EXERCISE PROMPT
Of the lines in the data below, count the ones holding the string "Science", and answer with that number only.

DATA FOR REVIEW

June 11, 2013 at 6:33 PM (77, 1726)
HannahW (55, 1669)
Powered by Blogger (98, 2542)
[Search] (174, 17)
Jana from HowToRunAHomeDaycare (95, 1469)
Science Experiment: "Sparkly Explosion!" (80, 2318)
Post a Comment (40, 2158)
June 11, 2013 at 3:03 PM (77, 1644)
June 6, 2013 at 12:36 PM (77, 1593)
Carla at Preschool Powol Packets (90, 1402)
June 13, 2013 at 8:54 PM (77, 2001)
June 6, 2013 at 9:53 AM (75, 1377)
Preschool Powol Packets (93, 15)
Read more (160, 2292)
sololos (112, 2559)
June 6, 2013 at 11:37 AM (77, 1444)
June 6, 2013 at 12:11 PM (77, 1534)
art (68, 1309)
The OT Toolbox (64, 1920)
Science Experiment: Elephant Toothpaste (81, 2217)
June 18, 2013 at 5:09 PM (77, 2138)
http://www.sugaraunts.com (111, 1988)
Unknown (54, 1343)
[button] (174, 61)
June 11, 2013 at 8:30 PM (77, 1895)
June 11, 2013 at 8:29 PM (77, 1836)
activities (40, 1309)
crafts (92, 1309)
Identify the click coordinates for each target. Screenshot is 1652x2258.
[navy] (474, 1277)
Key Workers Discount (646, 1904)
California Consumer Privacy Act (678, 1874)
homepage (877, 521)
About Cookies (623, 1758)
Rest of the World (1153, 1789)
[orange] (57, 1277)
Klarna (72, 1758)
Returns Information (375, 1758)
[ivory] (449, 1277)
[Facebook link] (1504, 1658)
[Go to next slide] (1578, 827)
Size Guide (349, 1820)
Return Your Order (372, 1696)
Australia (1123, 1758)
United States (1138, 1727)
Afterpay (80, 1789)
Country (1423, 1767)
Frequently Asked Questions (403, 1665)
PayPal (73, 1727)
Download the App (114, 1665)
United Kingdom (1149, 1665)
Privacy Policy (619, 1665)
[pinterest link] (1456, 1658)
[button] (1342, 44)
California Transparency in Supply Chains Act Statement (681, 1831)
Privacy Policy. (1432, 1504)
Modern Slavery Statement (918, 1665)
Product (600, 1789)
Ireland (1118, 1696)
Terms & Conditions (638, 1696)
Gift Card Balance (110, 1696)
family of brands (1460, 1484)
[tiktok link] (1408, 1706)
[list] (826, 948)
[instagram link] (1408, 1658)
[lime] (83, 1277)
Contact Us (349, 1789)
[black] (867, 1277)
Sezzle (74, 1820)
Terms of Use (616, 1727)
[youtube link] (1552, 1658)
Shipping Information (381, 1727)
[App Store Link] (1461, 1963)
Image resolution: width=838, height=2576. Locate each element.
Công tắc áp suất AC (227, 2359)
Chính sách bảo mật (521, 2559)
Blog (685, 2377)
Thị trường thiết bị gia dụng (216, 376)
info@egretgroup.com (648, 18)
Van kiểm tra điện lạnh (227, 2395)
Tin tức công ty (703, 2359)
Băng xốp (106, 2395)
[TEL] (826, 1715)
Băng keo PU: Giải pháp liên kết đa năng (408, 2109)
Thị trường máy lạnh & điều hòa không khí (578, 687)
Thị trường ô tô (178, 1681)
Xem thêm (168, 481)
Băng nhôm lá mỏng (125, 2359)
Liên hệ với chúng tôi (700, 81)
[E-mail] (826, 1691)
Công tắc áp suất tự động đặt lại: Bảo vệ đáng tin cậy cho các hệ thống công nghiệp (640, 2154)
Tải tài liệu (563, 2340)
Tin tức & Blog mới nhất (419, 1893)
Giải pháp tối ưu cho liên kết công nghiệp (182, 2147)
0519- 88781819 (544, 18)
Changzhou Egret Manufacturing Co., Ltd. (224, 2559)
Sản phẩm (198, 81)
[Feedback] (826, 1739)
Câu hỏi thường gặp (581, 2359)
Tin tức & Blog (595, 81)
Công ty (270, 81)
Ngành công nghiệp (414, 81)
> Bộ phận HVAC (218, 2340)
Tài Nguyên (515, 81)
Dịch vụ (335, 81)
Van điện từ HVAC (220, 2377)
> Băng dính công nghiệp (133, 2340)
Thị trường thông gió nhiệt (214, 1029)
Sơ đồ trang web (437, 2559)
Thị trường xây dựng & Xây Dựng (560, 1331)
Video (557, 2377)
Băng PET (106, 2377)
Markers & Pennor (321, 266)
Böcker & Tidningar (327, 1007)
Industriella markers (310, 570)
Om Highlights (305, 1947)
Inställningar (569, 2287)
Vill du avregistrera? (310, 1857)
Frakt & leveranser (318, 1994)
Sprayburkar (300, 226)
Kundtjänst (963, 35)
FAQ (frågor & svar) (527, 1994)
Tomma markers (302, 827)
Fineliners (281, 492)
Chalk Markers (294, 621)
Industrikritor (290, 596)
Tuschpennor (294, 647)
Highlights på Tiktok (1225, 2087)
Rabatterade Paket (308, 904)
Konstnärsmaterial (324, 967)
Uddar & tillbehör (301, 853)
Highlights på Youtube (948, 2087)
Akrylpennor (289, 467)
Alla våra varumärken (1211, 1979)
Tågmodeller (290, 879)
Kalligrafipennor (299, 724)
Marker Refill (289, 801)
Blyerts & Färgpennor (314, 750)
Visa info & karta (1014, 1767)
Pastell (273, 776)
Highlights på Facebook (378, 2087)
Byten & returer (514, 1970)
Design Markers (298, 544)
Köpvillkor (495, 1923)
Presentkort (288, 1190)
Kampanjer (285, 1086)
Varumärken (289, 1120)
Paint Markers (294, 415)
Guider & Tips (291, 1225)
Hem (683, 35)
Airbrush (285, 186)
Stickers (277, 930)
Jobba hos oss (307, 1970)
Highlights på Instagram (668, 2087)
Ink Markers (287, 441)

THE ANSWER
2